Eğer Hakkında konuşuyoruzÜretimin küresel genişlemesi konusunda yan kuruluşların organize edilmesi tavsiye edilir. Bölgesel yayılımın küçük olması durumunda şubeleri tercih etmekte fayda var.

Bağlı ortaklıkların oluşturulması

Bir yan kuruluş açmak için aşağıdaki prosedürleri uygulamanız gerekir:

  • yeni organizasyon için bir tüzük hazırlamak ve sermaye paylarını sahipler arasında açıkça dağıtmak gerekiyor;
  • ana şirketin yöneticisi, bağlı ortaklığın açık koordinatlarını ve iletişim bilgilerini gösteren bir belgeyi imzalar;
  • kuruluş, vergi dairesinden ve kredi kuruluşlarından vadesi geçmiş borçların bulunmadığını teyit eden sertifikalar almalıdır;
  • Daha sonra özel bir kayıt formunu doldurma sırası geliyor;
  • son aşamada atanmalıdır Baş Muhasebeci, ardından belgeler gönderilecek vergi hizmeti bir yan kuruluşu kaydetme kararının verildiği yer.

Emilim

Yalnızca sıfırdan değil, aynı zamanda diğer kuruluşları da bünyesine katarak (karşılıklı anlaşmayla, borçları ödemek için veya başka yollarla) bir yan kuruluş oluşturabilirsiniz. Bu durumda prosedür şöyle görünecektir:

  • Başlangıç ​​​​olarak, işletmenin üretiminin ana şirketin standartlarına göre yeniden mi yönlendirileceğine yoksa aynı yönde mi kalacağına karar vermeye değer;
  • bir sonraki aşama yasal belgelerin geliştirilmesini içerir;
  • işletmenin önceki ayrıntılarının geçerliliğini öğrenmeli veya ona yenilerini atamalısınız;
  • daha sonra, bağlı ortaklığın yönetim sorumluluğunun daha sonra devredildiği bir baş muhasebecinin yanı sıra bir direktör (veya yönetici) atanır;
  • Daha sonra, yeni bir işletmeyi kaydettirmek için uygun başvuruyla vergi ve tescil yetkililerine başvurmanız gerekir;
  • Tescil belgesi alındıktan sonra bağlı ortaklık tam olarak faaliyet gösterebilir.

Kontrol nasıl yapılır?

Bağlı ortaklıkların faaliyetleri üzerindeki kontrol aşağıdaki şekillerde gerçekleştirilebilir:

  • izleme - bağlı ortaklığın raporlama belgelerinde yer alan bilgilerin sürekli incelenmesini ve analizini ifade eder;
  • bağlı ortaklıkların yöneticilerinden üst düzey yönetime performans sonuçlarına ilişkin periyodik zorunlu raporlar;
  • iç kontrol birimi çalışanlarının çabaları aracılığıyla kurumsal performans göstergelerinin toplanması ve analizi;
  • bağlı ortaklıktaki durum ve mali akışların incelenmesine üçüncü taraf denetçilerin katılımı;
  • ana şirketin düzenleyici otoritelerinin katılımıyla periyodik denetimler;
  • Devlet kontrol organlarının yaptığı denetimler de oldukça önemli bir husustur.

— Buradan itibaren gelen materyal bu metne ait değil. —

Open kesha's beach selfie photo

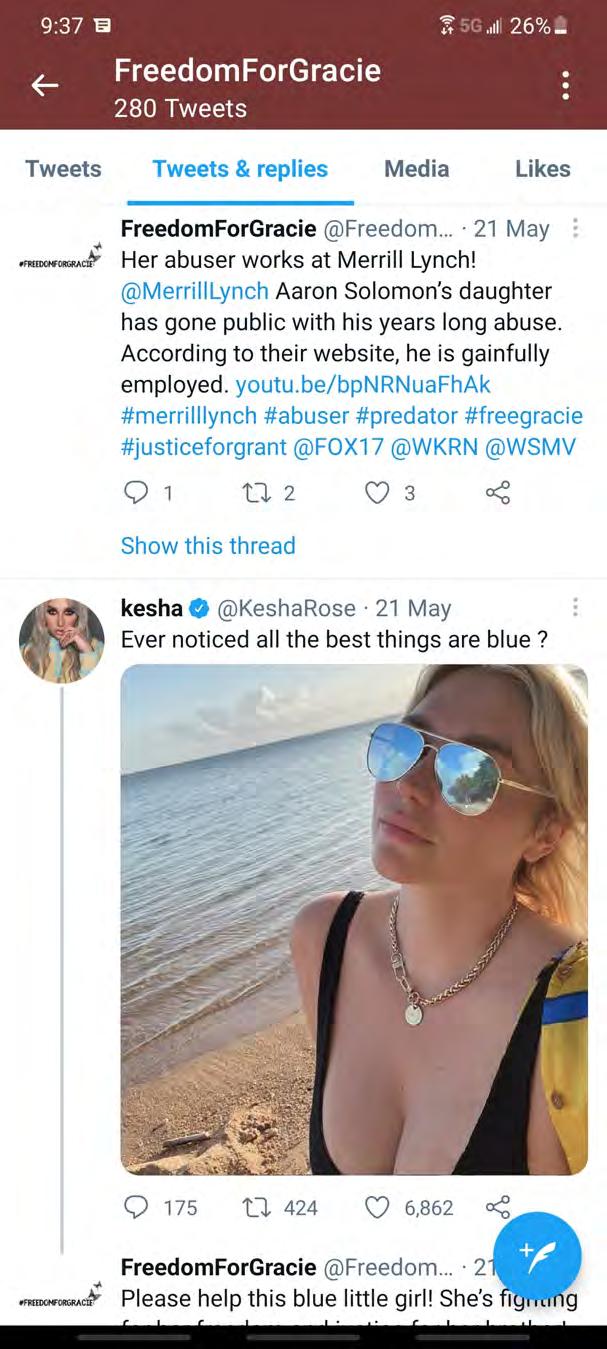354,918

Bağlı ortaklıkların avantajları

Bir şirket, ana şirkete karşı sorumlu olan nispeten bağımsız bir kuruluş olarak nitelendirilebiliyorsa, bağlı şirkettir. Bu formun bir dizi yadsınamaz avantajı vardır:

  • ana kuruluşun tüm borç yükümlülüklerinin sorumluluğunu üstlenmesi nedeniyle bir yan kuruluşun iflası neredeyse imkansızdır (ana şirketin kendisinin ciddi kayıplara uğraması bir istisnadır);
  • bağlı ortaklığın bütçesinin hazırlanması ve masraflarının karşılanması ile ilgili tüm sorumluluk merkez ofise aittir;
  • Bağlı kuruluş, ana kuruluşun itibarının yanı sıra pazarlama özelliklerinin de keyfini çıkarabilir.

Belirtilen avantajların özellikle aşağıdakilerle ilgili olduğunu belirtmek gerekir: yönetim organları"kız çocukları".

Bağlı kuruluşların dezavantajları

“Kız çocukların” şu dezavantajlarından bahsedebiliriz:

  • ürün yelpazesi ve üretim teknolojisi ana kuruluş tarafından açıkça belirlendiğinden, yan kuruluşun yönetimi yenilik, rasyonelleştirme ve ölçeğin genişletilmesine ilişkin hırsları unutmak zorunda kalacak;
  • bağlı ortaklığın yöneticileri sermayeyi serbestçe elden çıkaramazlar, çünkü sermayenin kullanımına ilişkin talimatlar üst düzey yönetim tarafından açıkça belirtilmiştir;
  • ana şirketin iflası veya diğer bağlı ortaklıkların yıkılması durumunda işletmenin kapanma riski vardır.

Yönetim nasıl gerçekleştirilir?

Bağlı ortaklıkların yönetimi, ana şirketin üst düzey yönetimi tarafından doğrudan atanan bir direktör tarafından yürütülmektedir. Oldukça geniş yetkilerin sağlanmasına rağmen, “bağlı ortaklık” ana şirketin yapısal bir birimi olduğundan tam bir bağımsızlıktan söz edilemez. Raporlama döneminin başında, yöneticiye daha sonra uygulanması hakkında rapor vermesi gereken bir bütçe "yukarıdan iner". Ayrıca bağlı ortaklık, merkezde hazırlanan tüzüğe uygun olarak faaliyet göstermektedir. Ayrıca üst yönetim, kendi departmanının tüm yasal ve hukuki normlara uyumunu denetlemektedir.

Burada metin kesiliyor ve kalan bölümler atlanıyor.